Mr. Speaker: Mr. Robertson, you have been delivering a speech for the past half hour. You must be quiet.

Mr. Osborne: The hon. Member for Glasgow, North-West (John Robertson) must be careful: he should not misbehave, as the Economic Secretary is looking for a new constituency.

Why does the Chancellor think that he would be so different from the current Prime Minister? After all, the Chancellor has been in charge of domestic policy for 10 years. The jobs that are being cut in the NHS are his cuts. The failing secondary schools are his failures. The shambolic tax credit system is his shambles. The pensions destroyed were destroyed by him. He is the clunking fist, and the country has had quite enough of the damage that he has done.

4.28 pm

The Chancellor of the Exchequer (Mr. Gordon Brown): Is it not remarkable that in the Queen’s Speech debate on the economy, when we are supposed to be reviewing the economy over the past year and discussing its likely performance over the future year, the shadow Chancellor, the hon.

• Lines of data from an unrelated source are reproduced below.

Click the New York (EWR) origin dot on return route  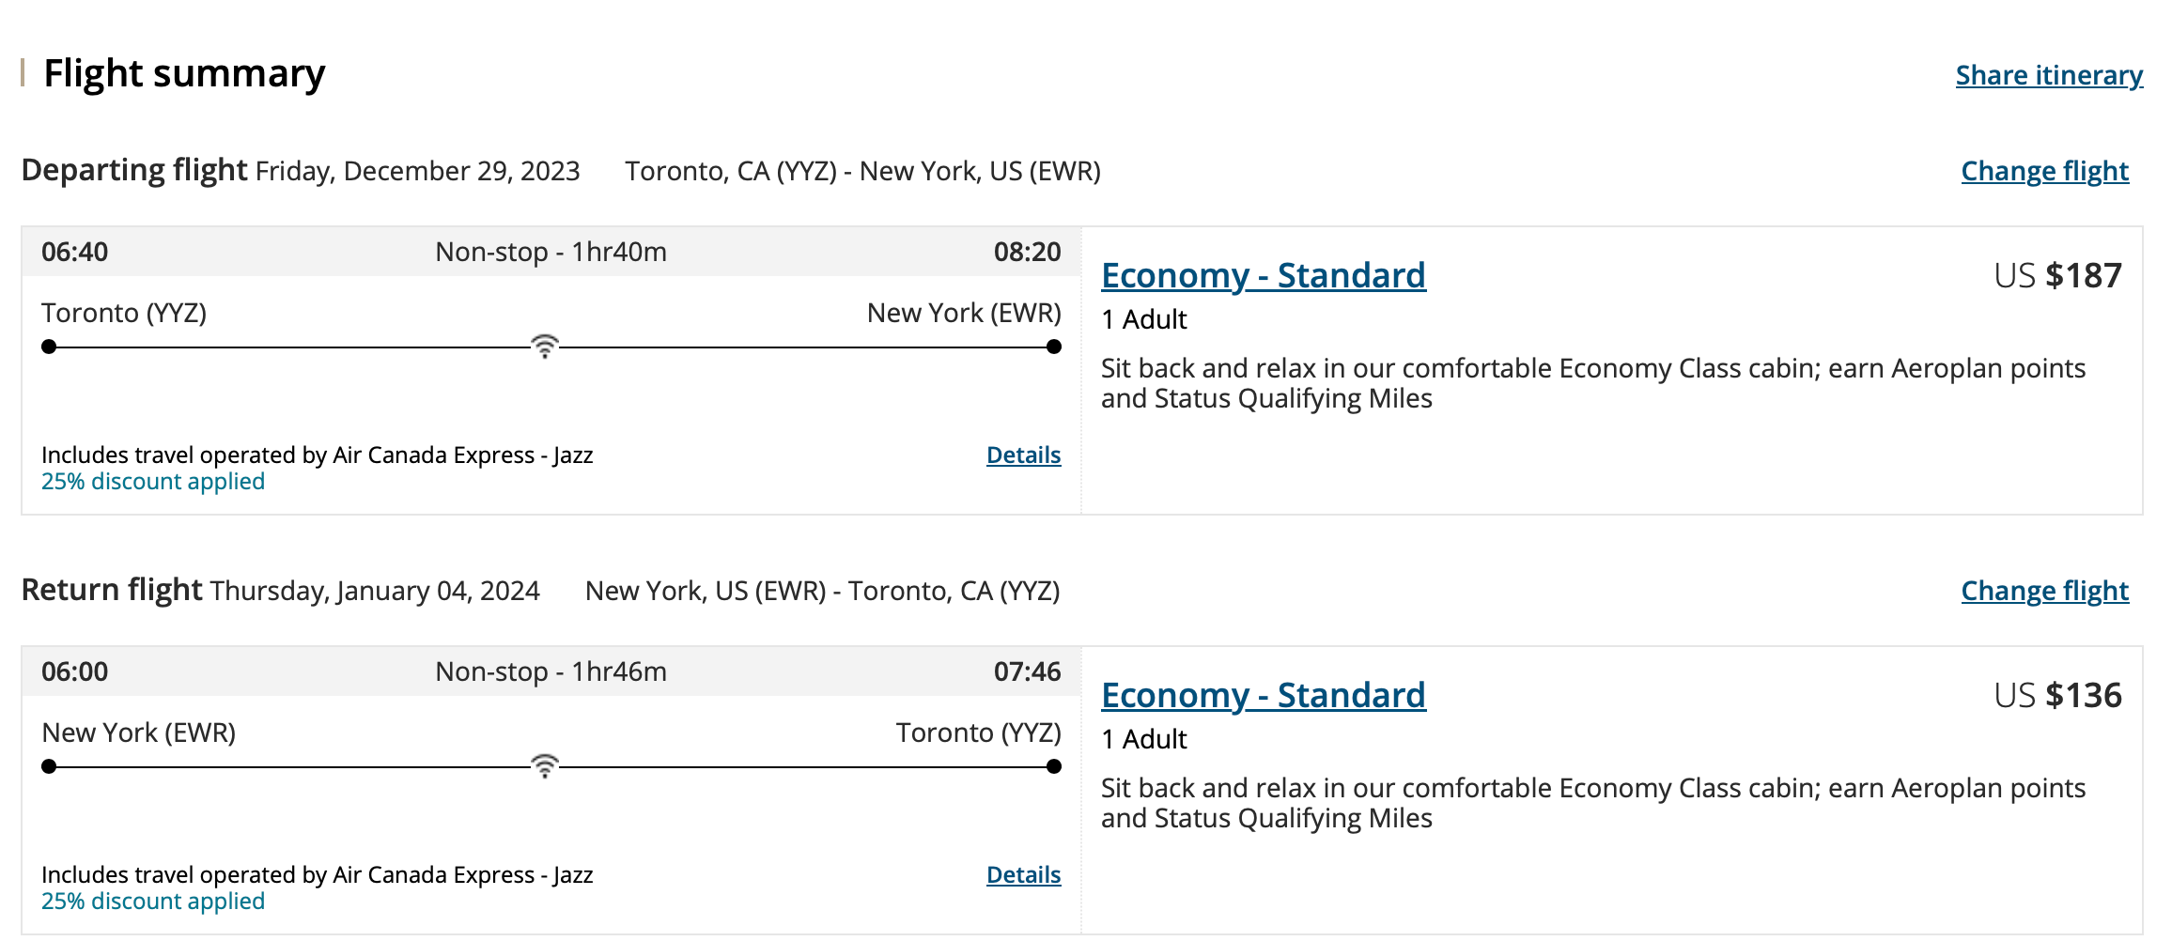[49, 766]
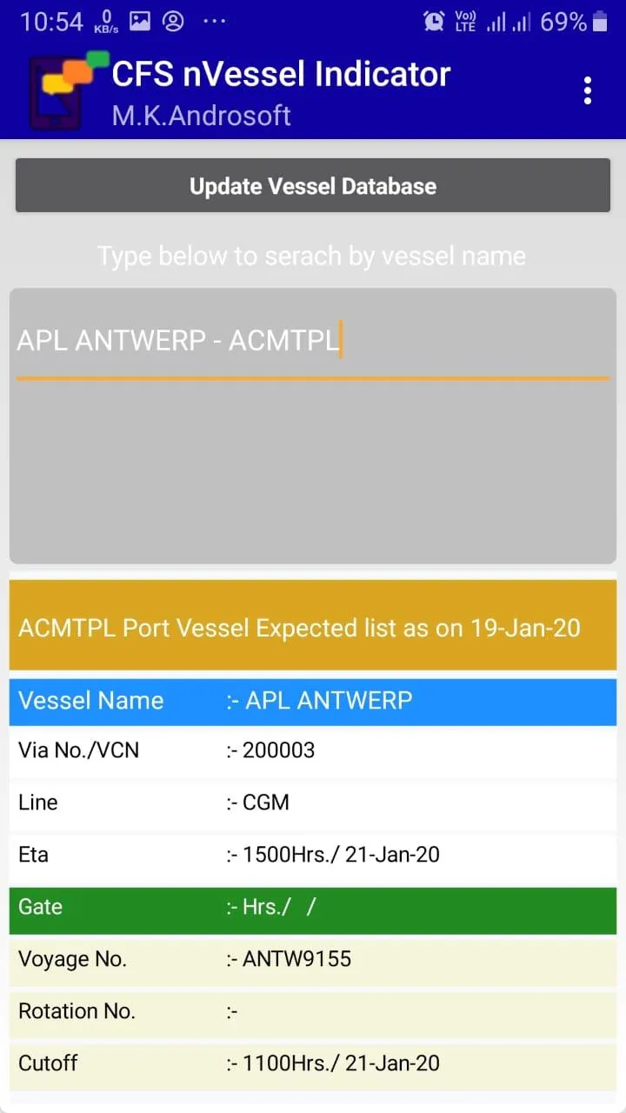Screen dimensions: 626x1113
Task: Tap the ACMTPL Port Vessel Expected list banner
Action: [x=313, y=626]
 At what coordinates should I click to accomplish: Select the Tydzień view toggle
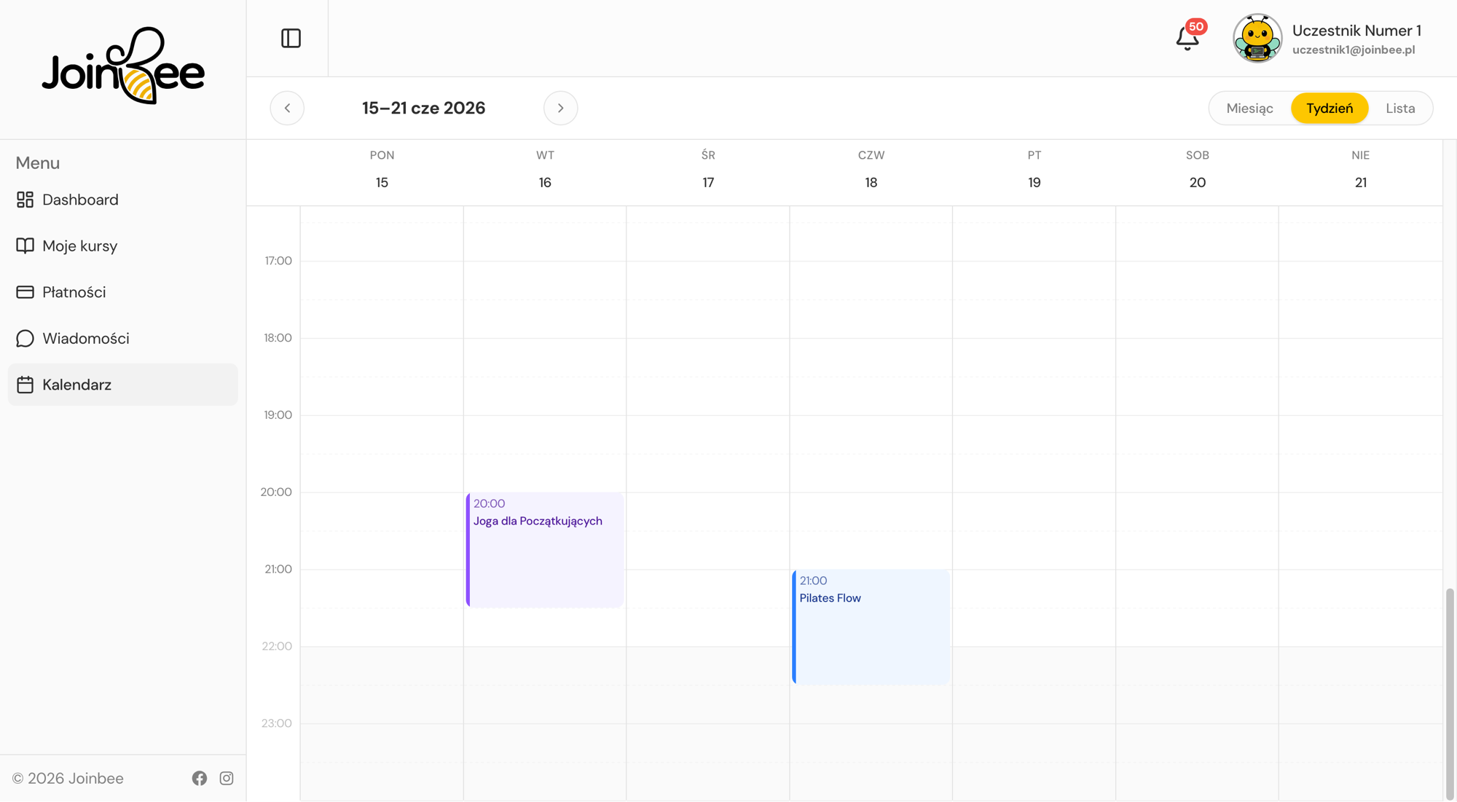[x=1330, y=108]
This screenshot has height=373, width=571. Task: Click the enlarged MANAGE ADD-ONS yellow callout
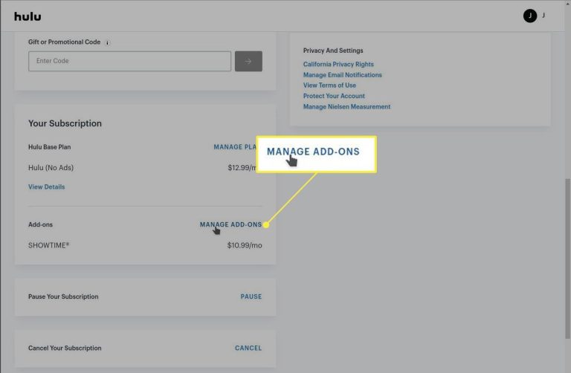coord(316,153)
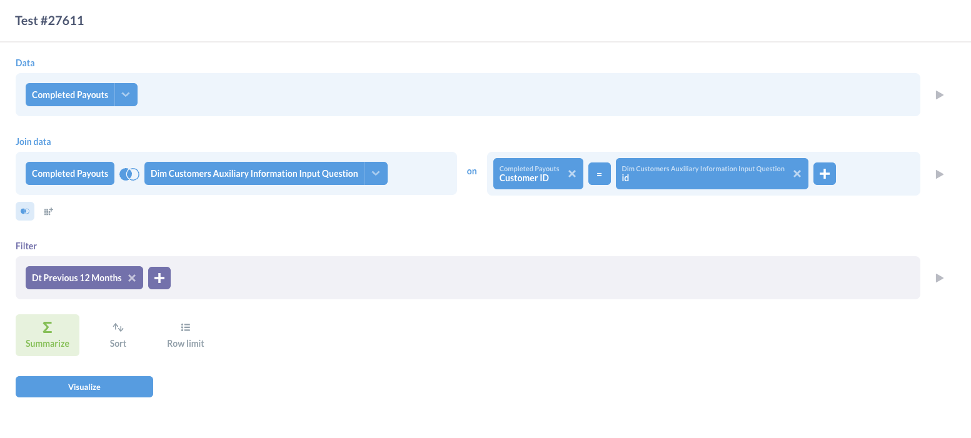Preview the Filter step results with its play triangle

click(939, 277)
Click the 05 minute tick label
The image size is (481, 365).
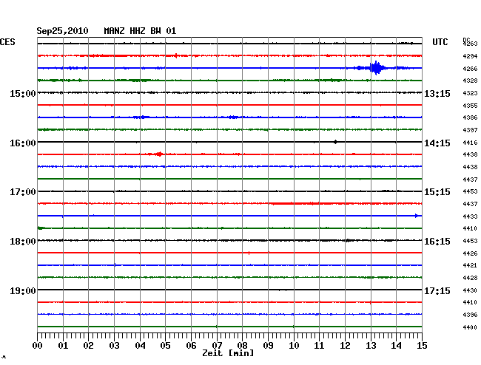(166, 345)
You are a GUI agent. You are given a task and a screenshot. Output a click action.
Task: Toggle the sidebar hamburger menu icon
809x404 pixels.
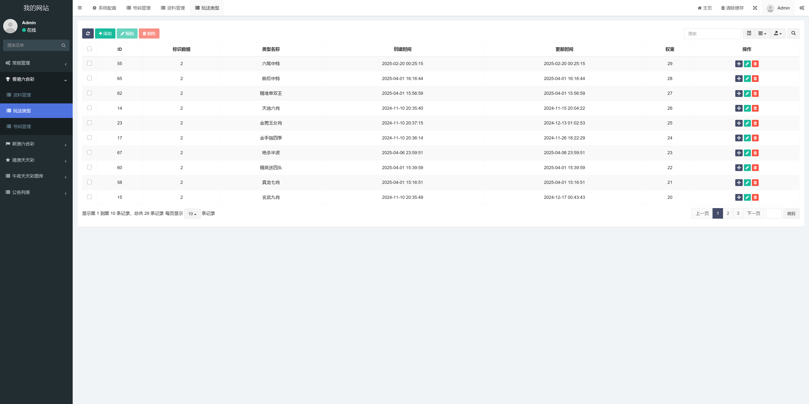click(x=80, y=8)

Member for Tatton (Mr. Osborne), cannot begin to acknowledge the one central fact about British economic life: that we have had the longest period of sustained growth in the history of our country? That is something that no other country—not America, not France, not Germany—has had over the past 10 years, and it is something that no Conservative Government have ever been able to deliver. It is something that has not happened in the industrial history of our country. The shadow Chancellor would do better to quote to the House what he says to the business community when he speaks to it, which is that the Labour party has

As this debate is about the economy, the shadow Chancellor should also acknowledge that not only have we had sustained growth in this country, but we have had the lowest level of inflation for 30 years, the lowest interest rates and mortgage rates—

Philip Davies (Shipley) (Con): They are all going up.

Mr. Brown: The interest rate is 5 per cent. The hon. Gentleman might wish to stand up and tell us what were the interest rates under the last Conservative Government. If I remember rightly, the interest rate averaged 10 per cent. and it was 15 per cent. for more than one year. The average mortgage rates were 11 per cent.